Find the possible shortest path between two vertices

Question

So let's say I have a graph like this, I can only visit 6 vertices at a time, for example, I can visit maybe 123654 for the first time and when I move again I need to start at the end vertex I visited last time so for the example given I have to start at 4, then I can do 432567. The goal is to start from 1 and end at exactly 7 for my last element of any moves.

Is there any way to achieve this? I have been stuck on this problem for weeks now, so far my idea is to keep exploring all the possible routes I may find but I don't think it is a correct algorithm, is there a better idea?

Answer 1

Step 1. Find all the paths of the length 6 from vertex 1 (V1). You can use DFS for that:

123456
123654
125436
125634

I assume, that you can't visit the same vertex twice in the same "run". If you can you'll get a bigger list.

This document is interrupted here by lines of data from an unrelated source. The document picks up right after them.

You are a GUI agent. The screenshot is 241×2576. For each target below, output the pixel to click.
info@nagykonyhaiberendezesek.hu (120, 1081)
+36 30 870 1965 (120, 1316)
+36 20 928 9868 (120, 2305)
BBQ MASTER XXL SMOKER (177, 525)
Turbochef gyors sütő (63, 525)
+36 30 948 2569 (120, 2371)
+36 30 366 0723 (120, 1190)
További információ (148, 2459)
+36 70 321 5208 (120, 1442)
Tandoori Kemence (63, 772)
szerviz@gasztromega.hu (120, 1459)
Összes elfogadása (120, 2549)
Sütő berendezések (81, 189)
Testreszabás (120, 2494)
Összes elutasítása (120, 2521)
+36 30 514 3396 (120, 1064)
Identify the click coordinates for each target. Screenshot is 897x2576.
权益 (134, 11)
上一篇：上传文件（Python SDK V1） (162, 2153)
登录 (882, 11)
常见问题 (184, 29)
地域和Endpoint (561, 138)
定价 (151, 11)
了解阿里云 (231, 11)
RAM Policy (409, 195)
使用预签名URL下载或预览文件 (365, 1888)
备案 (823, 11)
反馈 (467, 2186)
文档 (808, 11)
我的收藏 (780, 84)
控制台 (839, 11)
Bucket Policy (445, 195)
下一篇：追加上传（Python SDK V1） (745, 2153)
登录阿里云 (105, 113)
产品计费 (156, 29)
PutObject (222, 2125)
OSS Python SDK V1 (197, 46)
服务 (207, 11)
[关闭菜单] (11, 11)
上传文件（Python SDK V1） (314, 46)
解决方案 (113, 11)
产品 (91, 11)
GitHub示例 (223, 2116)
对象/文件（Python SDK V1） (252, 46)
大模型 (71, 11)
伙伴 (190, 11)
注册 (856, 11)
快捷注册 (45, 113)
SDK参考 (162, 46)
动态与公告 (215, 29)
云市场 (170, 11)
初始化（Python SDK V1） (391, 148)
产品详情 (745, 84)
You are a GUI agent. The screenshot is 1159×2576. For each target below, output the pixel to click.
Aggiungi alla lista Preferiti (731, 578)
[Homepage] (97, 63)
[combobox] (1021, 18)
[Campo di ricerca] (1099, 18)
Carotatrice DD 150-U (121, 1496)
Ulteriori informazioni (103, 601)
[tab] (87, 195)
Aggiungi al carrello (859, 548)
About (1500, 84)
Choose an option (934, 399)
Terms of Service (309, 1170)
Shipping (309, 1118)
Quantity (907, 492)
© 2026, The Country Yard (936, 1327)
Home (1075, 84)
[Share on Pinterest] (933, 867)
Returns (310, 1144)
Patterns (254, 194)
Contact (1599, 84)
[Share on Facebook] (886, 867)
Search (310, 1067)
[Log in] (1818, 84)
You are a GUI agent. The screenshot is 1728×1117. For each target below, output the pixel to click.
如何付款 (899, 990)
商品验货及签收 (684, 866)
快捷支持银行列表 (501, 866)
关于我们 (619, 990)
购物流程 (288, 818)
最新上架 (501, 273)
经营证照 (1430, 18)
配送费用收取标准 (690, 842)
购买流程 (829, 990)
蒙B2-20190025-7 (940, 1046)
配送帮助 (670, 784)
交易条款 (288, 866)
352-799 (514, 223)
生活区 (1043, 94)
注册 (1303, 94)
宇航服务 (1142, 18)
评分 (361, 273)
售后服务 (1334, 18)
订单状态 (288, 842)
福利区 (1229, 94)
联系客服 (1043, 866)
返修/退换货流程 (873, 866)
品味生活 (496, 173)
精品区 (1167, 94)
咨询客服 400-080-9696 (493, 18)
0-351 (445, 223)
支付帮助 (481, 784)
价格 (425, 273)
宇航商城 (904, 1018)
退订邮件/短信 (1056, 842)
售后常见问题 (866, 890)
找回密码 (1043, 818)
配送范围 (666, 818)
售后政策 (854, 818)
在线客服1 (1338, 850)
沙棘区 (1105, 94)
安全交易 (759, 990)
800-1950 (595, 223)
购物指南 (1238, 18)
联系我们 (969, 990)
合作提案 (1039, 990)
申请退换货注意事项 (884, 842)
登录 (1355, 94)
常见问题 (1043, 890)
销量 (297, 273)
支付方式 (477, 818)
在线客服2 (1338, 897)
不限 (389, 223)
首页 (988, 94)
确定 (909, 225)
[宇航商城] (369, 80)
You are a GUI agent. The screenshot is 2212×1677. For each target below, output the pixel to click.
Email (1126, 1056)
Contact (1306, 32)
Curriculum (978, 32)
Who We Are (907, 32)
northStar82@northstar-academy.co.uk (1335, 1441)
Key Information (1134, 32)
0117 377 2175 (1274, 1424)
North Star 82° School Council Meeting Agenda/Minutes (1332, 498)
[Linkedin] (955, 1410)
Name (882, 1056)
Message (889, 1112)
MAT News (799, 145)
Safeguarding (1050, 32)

Step 2. Find all the paths of the length 6 from V7:

765432
765234
763452
763254

Step 3. Find a vertex you can reach in a single run from both V1 and V7

It's vertex number 4. Then you can construct two runs that let you go from V1 to V7:

123654
432567

Step 4. You can generalize this algorithm to an arbitrary graph.

1. Using DFS or BFS build a list of vertices reachable from V1.
2. Repeat this step for every vertex reachable from V1 until you reach V7 (or V[Last]).

What you need is to run a short DFS (6-vertex "runs") within a long DFS (vertices reachable after each run).